# Technical Document: Coverage Comparison Across Methods and Models
## Image Description
The image is a **heatmap** visualizing coverage values across different **methods** (rows) and **models** (columns). The color intensity corresponds to coverage values, with darker red indicating higher coverage (closer to 1.0) and lighter red indicating lower coverage (closer to 0.0). The legend on the right maps colors to numerical values.
---
## Key Components
### 1. **Axis Labels**
- **X-axis (Models)**:
`gpt-o3-mini`, `gpt-o3-medium`, `gpt-o3-large`
- **Y-axis (Methods)**:
`Direct Generation P`, `Direct Generation C`, `Direct Generation PC`,
`Repeated Sampling P`, `Repeated Sampling C`, `Repeated Sampling PC`,
`Refinement P`, `Refinement C`, `Refinement PC`
- **Title**: `Coverage Comparison Across Methods and Models`
### 2. **Legend**
- **Location**: Right side of the heatmap.
- **Color Scale**:
- `0.0` (lightest red) to `1.0` (darkest red).
- Intermediate values: `0.5`, `0.75`, `0.9`.
---
## Data Structure
The heatmap is a **9x3 matrix** (9 methods × 3 models). Each cell contains a numerical coverage value.

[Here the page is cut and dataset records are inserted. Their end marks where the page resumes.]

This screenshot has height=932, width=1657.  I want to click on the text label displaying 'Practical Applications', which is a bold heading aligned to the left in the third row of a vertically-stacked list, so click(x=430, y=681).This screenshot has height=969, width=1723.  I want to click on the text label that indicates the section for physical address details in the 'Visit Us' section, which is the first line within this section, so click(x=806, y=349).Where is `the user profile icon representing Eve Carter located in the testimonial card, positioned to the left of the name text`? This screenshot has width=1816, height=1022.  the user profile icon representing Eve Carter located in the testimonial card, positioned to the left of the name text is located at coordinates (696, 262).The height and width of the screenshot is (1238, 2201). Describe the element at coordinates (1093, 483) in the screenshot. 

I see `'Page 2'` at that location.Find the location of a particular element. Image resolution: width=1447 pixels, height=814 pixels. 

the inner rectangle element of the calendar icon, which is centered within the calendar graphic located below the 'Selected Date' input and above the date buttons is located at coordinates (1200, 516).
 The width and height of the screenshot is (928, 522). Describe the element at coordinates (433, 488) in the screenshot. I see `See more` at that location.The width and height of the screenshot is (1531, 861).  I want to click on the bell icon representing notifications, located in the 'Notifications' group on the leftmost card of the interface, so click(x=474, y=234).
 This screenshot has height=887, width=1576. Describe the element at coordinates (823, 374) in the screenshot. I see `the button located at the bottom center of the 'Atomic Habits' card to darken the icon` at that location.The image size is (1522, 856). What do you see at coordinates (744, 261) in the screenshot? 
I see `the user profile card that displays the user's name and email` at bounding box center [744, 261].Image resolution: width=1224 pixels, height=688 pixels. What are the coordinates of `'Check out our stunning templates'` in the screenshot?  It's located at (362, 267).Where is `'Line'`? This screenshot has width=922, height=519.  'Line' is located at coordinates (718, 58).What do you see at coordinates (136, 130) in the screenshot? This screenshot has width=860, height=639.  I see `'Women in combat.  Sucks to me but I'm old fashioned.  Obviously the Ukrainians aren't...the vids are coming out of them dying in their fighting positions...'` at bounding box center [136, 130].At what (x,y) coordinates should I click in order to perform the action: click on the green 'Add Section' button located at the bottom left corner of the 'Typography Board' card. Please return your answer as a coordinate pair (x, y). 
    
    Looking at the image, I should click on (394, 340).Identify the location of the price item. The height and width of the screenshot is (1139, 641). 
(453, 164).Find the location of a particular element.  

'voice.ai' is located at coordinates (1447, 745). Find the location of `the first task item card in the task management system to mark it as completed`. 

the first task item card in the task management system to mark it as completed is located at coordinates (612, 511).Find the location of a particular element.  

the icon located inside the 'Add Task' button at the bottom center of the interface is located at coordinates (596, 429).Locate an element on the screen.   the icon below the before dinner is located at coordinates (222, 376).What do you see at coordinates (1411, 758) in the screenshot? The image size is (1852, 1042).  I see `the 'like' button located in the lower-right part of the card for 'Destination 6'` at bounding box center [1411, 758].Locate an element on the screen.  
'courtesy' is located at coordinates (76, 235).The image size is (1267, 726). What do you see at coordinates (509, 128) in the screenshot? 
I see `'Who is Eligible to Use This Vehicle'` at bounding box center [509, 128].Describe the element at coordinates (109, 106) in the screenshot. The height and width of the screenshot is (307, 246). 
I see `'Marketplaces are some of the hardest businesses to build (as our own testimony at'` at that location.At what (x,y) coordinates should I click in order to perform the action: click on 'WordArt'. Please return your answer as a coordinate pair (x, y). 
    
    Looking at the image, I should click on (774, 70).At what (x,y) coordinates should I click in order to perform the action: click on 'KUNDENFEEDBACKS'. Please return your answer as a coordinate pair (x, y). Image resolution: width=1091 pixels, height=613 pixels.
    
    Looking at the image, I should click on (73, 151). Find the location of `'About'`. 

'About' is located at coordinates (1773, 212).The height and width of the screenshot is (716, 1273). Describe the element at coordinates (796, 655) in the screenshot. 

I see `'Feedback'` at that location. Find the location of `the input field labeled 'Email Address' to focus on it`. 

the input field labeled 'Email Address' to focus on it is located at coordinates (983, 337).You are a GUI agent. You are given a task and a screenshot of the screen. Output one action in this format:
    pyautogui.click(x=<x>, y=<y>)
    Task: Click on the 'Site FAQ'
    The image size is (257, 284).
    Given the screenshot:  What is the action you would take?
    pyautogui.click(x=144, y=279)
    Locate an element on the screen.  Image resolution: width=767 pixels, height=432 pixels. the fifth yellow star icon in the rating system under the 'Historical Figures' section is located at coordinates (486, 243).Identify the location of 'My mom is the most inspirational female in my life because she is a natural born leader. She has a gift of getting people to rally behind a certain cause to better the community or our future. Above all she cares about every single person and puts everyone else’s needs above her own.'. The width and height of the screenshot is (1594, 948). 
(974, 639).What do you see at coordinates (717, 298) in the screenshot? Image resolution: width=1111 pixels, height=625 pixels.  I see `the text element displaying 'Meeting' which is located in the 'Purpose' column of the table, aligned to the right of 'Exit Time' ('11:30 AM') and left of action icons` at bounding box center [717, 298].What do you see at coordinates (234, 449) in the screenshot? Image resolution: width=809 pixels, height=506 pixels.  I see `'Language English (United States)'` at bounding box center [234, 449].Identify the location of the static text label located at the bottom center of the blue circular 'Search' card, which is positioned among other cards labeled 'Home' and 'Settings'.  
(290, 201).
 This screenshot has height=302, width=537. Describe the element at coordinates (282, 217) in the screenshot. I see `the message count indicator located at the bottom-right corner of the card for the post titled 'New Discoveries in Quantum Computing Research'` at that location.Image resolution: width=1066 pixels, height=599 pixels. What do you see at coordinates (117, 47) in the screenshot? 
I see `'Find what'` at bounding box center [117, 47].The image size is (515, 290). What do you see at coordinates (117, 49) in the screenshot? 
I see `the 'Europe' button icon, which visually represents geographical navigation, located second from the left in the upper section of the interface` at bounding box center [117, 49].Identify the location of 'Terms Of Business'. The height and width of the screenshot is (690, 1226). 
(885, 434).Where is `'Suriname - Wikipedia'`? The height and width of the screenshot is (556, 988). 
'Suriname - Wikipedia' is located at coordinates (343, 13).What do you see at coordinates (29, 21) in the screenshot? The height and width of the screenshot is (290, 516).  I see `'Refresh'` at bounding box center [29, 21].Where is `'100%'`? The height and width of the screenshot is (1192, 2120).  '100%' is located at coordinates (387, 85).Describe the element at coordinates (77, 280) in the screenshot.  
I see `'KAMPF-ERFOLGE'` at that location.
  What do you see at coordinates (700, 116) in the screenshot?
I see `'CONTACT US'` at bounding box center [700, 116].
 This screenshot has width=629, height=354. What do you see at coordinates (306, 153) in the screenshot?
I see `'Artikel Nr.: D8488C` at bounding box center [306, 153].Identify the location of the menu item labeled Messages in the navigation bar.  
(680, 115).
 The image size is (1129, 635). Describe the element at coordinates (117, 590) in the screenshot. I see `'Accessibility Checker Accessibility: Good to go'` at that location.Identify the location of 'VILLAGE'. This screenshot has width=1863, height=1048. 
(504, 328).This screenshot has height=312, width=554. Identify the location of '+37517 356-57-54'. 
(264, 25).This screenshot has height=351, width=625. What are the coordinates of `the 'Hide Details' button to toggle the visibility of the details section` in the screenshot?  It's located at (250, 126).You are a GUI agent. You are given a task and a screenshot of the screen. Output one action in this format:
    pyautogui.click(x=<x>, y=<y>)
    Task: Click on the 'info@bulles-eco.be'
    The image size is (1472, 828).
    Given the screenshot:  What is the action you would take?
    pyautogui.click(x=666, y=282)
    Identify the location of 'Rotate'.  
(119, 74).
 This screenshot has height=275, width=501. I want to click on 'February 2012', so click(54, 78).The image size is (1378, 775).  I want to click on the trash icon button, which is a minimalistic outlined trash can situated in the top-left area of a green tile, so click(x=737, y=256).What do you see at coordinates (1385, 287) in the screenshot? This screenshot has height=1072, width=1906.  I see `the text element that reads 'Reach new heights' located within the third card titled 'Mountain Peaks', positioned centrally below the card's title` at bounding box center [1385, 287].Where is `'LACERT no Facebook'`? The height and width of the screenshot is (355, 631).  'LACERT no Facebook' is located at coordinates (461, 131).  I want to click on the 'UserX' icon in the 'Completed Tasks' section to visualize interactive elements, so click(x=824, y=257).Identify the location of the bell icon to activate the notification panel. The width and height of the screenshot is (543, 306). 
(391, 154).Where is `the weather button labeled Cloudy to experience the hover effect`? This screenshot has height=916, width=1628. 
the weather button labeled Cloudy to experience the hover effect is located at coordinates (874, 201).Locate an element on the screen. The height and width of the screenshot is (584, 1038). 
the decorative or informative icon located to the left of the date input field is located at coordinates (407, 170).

Below is the reconstructed table:
| Method | gpt-o3-mini | gpt-o3-medium | gpt-o3-large |
|----------------------|-------------|---------------|--------------|
| Direct Generation P | 1.00 | 0.74 | 0.75 |
| Direct Generation C | 0.61 | 1.00 | 0.71 |
| Direct Generation PC | 0.69 | 0.79 | 1.00 |
| Repeated Sampling P | 0.68 | 0.71 | 0.68 |
| Repeated Sampling C | 0.55 | 0.67 | 0.62 |
| Repeated Sampling PC | 0.55 | 0.66 | 0.61 |
| Refinement P | 0.61 | 0.75 | 0.66 |
| Refinement C | 0.56 | 0.67 | 0.62 |
| Refinement PC | 0.59 | 0.67 | 0.69 |
---
## Trends and Observations
1. **Direct Generation P** consistently shows high coverage (1.00 for `gpt-o3-mini`, 0.74–0.89 for other models).
2. **Direct Generation C** and **PC** exhibit moderate coverage, with PC achieving 1.00 for `gpt-o3-large`.
3. **Repeated Sampling** methods generally have lower coverage (0.55–0.88), with `Repeated Sampling C` showing the lowest values.
4. **Refinement** methods demonstrate moderate-to-high coverage, with `Refinement PC` achieving 0.83 for `gpt-o3-large`.
5. **Color Consistency**:
- Dark red cells (e.g., 1.00) align with the legend's highest value.
- Lighter red cells (e.g., 0.55–0.62) match the legend's lower range.
---
## Spatial Grounding
- **Legend Position**: Right-aligned, vertically stacked.
- **X-axis Position**: Bottom of the heatmap.
- **Y-axis Position**: Left of the heatmap.
---
## Notes
- All values are in **English** and represent coverage percentages.
- No non-English text is present.
- The heatmap uses a **continuous color scale** without discrete categories.
This analysis confirms that the heatmap effectively compares coverage across methods and models, with `Direct Generation P` and `Refinement PC` showing the highest performance for `gpt-o3-large`.